David Newhan's 2007 was one of the least inspiring of all Met 2007s. To put it kindly, he never quite got untracked. Hit a momentarily big homer against Milwaukee in a game that was ten minutes from devolving into a Brewer blowout [7]. Contributed days later to the unlikeliest of ninth-inning rallies [8] against the Cubs. And if he did anything else after May 17, I must have missed it. Willie Randolph kept sending David Newhan up to bat and, like Ricky Ledee (1 HR, 6 RBI, .222 BA), David Newhan (1 HR, 6 RBI, .203 BA) kept turning right around to reclaim his a seat on the bench. His unremarkable production as a bit Met was not unique. Utilitymen — whoever their father, whatever their lineage — are benchbound precisely because they are generally incapable of cracking a good lineup. It happened to Woodward. It happened to Joe McEwing before him. It happens to almost all of them. They also tend to wander through the desert seeking a 25th-man role on foreign rosters. Thus, David Newhan — erstwhile member of the organizations of the Athletics, the Padres, the Phillies, the Dodgers, the Rockies, the Rangers, the Orioles and the Mets — journeyed on after 2007, candles unlit in the Shea Stadium window regarding his return.
He came back this weekend anyway, not as a Newhan but as a new man — a man apparently bent on inflicting regret on those for whom he did next to nothing. Saturday night? A no-doubt home run off John Maine, his first of the year. Perhaps David, starting at second base, used his '07 pine time to really study Maine's arm angle in anticipation of someday swinging against him. Or maybe he succeeded as he did because Johnny's arm is perilously close to falling off [9].
Sunday? Sunday David Newhan stepped up as a pinch-hitter for the Astros. In 2007, as a Met, David Newhan batted .171 in pinch-hitting situations. In 2008, he'd tumbled far from that lofty perch. He was 1-for-21 (.048) as a pinch-hitter before facing Aaron Heilman in the seventh. Call it the rise of the new man; call it David Newhan's revenge; call it anybody could have whacked Aaron Heilman today. But David Newhan singled sharply to drive in the tying run for Houston (and might have eventually scored an insurance run had Astro third base coach Ed Romero not waved home dead duck Humberto Quintero).

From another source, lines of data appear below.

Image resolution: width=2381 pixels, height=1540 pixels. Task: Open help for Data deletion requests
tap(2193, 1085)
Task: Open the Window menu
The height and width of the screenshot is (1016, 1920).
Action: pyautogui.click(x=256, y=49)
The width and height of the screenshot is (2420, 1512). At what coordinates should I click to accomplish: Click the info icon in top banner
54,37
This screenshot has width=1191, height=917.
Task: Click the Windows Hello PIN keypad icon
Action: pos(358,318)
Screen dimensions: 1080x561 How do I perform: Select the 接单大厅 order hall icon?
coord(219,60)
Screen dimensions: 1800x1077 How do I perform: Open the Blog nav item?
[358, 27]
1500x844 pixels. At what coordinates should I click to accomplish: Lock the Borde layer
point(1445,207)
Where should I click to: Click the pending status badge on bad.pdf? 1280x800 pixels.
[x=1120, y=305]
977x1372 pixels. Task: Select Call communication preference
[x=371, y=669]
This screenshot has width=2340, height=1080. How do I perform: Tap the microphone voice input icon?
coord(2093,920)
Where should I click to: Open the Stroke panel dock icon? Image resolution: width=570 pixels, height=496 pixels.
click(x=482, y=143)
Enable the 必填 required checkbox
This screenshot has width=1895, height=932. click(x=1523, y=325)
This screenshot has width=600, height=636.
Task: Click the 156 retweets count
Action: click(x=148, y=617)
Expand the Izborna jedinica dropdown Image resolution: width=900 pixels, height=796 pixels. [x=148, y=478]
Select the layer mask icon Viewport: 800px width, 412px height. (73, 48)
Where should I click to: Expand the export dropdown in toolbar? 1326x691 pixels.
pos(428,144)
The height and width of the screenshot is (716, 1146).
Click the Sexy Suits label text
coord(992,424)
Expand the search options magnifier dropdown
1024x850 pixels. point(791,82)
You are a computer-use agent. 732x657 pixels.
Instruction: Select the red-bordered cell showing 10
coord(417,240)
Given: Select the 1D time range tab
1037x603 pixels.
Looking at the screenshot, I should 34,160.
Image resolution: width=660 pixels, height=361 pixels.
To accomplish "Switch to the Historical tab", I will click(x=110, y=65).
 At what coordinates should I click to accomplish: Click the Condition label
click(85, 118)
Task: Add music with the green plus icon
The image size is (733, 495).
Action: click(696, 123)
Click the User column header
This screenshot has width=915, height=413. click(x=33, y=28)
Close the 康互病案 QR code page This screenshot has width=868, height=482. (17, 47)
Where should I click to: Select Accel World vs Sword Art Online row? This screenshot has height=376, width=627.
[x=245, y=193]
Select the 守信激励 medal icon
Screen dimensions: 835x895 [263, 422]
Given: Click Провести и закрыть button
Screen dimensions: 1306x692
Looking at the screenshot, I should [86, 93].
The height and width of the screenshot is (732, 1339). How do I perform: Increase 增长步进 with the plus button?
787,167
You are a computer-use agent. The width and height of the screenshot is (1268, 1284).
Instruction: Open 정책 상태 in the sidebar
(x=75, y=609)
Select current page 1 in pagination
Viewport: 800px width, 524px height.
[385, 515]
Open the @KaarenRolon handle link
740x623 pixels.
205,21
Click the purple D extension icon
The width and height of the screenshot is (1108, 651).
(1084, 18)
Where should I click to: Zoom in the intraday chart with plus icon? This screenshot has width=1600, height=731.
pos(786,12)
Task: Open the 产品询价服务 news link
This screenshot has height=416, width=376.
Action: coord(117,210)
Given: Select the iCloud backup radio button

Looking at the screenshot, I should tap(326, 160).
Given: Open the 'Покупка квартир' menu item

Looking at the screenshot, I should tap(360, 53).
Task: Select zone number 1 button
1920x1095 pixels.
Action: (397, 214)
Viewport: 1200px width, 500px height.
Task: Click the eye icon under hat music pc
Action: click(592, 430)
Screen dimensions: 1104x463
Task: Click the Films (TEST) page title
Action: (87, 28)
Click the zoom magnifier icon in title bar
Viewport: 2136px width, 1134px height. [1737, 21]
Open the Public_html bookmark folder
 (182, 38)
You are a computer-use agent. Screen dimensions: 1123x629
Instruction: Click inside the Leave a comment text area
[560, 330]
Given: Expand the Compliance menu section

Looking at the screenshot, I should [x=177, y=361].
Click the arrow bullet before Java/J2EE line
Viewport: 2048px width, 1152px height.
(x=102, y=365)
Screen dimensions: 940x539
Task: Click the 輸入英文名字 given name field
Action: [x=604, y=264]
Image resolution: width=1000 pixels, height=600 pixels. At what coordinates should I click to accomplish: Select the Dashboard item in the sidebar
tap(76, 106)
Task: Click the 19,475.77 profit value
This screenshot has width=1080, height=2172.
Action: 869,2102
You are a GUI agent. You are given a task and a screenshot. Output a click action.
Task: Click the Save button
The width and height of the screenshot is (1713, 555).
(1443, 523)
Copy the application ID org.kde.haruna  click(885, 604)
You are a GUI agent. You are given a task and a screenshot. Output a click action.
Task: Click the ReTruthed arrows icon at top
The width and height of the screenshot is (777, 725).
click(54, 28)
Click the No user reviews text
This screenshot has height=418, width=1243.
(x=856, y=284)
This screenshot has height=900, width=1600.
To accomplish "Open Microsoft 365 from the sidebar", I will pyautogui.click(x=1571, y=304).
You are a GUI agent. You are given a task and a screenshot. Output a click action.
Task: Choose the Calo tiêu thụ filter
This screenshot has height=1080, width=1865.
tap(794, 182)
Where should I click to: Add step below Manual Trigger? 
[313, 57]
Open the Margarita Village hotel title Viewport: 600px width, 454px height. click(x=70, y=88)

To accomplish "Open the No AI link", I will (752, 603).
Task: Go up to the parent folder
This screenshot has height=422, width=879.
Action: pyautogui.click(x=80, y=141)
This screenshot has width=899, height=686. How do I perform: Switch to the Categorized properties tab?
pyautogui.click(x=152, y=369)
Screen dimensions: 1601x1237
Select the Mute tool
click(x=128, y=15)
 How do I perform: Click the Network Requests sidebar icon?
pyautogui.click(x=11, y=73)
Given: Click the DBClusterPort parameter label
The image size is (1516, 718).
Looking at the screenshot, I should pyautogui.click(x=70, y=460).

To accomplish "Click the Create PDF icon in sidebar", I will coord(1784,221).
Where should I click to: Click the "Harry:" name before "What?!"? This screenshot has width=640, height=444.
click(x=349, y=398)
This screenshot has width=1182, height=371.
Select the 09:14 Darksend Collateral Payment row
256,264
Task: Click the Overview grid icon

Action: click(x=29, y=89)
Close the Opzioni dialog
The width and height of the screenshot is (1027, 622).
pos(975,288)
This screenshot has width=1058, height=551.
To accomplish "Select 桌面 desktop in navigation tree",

Two days, two ringing hits, two darts fired at the Mets' slimming first-place lead. The Mets have seemed like a much better or at least much spunkier unit than their 2007 predecessors all summer long, not necessarily because David Newhan isn't a Met anymore but his absence, though largely overlooked, didn't hurt. His presence this weekend, however, sure has.
When I received my 2008 Jewish Major Leaguers update set, I was delighted to find portrayals of Scott Schoeneweis and Shawn Green in blue and orange that was authentic and not Photoshopped [10]. But there was no David Newhan. I asked JML why Newhan as a Met was not included (if for nothing more than completion's sake) and was told that in light of David's chosen spiritual path — he considers himself a Messianic Jew, or what is referred to sometimes as a Jew for Jesus [11] — “Newhan is considered 'out' in terms of current Jewishness.”
Funny, I thought. He was considered “out” by most pitchers every time they faced him last year.